[Entries supplied]

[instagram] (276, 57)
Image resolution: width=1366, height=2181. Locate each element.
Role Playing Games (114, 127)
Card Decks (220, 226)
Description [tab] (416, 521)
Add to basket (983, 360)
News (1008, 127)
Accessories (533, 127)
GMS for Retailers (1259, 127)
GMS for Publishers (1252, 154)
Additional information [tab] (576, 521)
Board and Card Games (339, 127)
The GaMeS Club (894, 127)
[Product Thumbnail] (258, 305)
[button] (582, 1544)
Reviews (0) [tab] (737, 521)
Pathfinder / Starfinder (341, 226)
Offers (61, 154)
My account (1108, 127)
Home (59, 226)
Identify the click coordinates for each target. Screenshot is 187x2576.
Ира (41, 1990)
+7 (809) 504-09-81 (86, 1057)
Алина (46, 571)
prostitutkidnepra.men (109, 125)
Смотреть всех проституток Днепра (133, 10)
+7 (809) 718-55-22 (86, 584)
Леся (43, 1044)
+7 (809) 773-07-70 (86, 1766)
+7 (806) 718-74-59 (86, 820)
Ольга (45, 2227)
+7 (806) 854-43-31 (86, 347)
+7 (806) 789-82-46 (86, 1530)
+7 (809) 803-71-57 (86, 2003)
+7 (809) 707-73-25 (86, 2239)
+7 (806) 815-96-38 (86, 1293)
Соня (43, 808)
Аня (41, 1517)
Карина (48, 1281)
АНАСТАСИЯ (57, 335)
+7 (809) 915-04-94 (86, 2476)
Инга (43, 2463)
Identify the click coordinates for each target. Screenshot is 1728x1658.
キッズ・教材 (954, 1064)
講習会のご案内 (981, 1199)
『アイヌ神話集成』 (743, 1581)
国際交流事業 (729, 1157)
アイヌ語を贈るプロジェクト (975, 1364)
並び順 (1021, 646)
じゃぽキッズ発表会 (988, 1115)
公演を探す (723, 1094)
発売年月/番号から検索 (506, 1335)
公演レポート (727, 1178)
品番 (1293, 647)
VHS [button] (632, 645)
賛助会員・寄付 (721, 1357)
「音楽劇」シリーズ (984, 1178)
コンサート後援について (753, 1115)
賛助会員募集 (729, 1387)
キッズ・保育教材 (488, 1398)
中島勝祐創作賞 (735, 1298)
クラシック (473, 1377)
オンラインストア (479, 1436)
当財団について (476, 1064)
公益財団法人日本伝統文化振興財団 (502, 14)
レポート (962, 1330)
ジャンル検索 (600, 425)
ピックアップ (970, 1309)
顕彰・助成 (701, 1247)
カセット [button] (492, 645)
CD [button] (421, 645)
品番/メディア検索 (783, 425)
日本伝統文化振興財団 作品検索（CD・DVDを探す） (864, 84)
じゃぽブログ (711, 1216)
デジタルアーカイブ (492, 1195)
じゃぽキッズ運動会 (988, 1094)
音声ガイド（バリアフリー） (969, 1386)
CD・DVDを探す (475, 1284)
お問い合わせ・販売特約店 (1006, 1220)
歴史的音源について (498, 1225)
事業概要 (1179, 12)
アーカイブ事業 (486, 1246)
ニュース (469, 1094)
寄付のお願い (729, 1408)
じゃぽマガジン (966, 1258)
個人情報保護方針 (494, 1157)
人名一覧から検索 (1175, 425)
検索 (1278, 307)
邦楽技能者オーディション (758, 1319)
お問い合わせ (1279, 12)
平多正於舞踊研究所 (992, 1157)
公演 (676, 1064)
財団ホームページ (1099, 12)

[/Entries supplied]

Every record here must be output exactly, word for word.

**Written answer:**
[instagram] (276, 57)
Image resolution: width=1366, height=2181. Locate each element.
Role Playing Games (114, 127)
Card Decks (220, 226)
Description [tab] (416, 521)
Add to basket (983, 360)
News (1008, 127)
Accessories (533, 127)
GMS for Retailers (1259, 127)
GMS for Publishers (1252, 154)
Additional information [tab] (576, 521)
Board and Card Games (339, 127)
The GaMeS Club (894, 127)
[Product Thumbnail] (258, 305)
[button] (582, 1544)
Reviews (0) [tab] (737, 521)
Pathfinder / Starfinder (341, 226)
Offers (61, 154)
My account (1108, 127)
Home (59, 226)
Identify the click coordinates for each target. Screenshot is 187x2576.
Ира (41, 1990)
+7 (809) 504-09-81 (86, 1057)
Алина (46, 571)
prostitutkidnepra.men (109, 125)
Смотреть всех проституток Днепра (133, 10)
+7 (809) 718-55-22 (86, 584)
Леся (43, 1044)
+7 (809) 773-07-70 (86, 1766)
+7 (806) 718-74-59 (86, 820)
Ольга (45, 2227)
+7 (806) 854-43-31 (86, 347)
+7 (806) 789-82-46 (86, 1530)
+7 (809) 803-71-57 (86, 2003)
+7 (809) 707-73-25 (86, 2239)
+7 (806) 815-96-38 (86, 1293)
Соня (43, 808)
Аня (41, 1517)
Карина (48, 1281)
АНАСТАСИЯ (57, 335)
+7 (809) 915-04-94 (86, 2476)
Инга (43, 2463)
Identify the click coordinates for each target. Screenshot is 1728x1658.
キッズ・教材 (954, 1064)
講習会のご案内 (981, 1199)
『アイヌ神話集成』 (743, 1581)
国際交流事業 (729, 1157)
アイヌ語を贈るプロジェクト (975, 1364)
並び順 (1021, 646)
じゃぽキッズ発表会 (988, 1115)
公演を探す (723, 1094)
発売年月/番号から検索 (506, 1335)
公演レポート (727, 1178)
品番 (1293, 647)
VHS [button] (632, 645)
賛助会員・寄付 (721, 1357)
「音楽劇」シリーズ (984, 1178)
コンサート後援について (753, 1115)
賛助会員募集 (729, 1387)
キッズ・保育教材 (488, 1398)
中島勝祐創作賞 (735, 1298)
クラシック (473, 1377)
オンラインストア (479, 1436)
当財団について (476, 1064)
公益財団法人日本伝統文化振興財団 (502, 14)
レポート (962, 1330)
ジャンル検索 (600, 425)
ピックアップ (970, 1309)
顕彰・助成 (701, 1247)
カセット [button] (492, 645)
CD [button] (421, 645)
品番/メディア検索 (783, 425)
日本伝統文化振興財団 作品検索（CD・DVDを探す） (864, 84)
じゃぽブログ (711, 1216)
デジタルアーカイブ (492, 1195)
じゃぽキッズ運動会 (988, 1094)
音声ガイド（バリアフリー） (969, 1386)
CD・DVDを探す (475, 1284)
お問い合わせ・販売特約店 (1006, 1220)
歴史的音源について (498, 1225)
事業概要 (1179, 12)
アーカイブ事業 (486, 1246)
ニュース (469, 1094)
寄付のお願い (729, 1408)
じゃぽマガジン (966, 1258)
個人情報保護方針 (494, 1157)
人名一覧から検索 (1175, 425)
検索 (1278, 307)
邦楽技能者オーディション (758, 1319)
お問い合わせ (1279, 12)
平多正於舞踊研究所 (992, 1157)
公演 (676, 1064)
財団ホームページ (1099, 12)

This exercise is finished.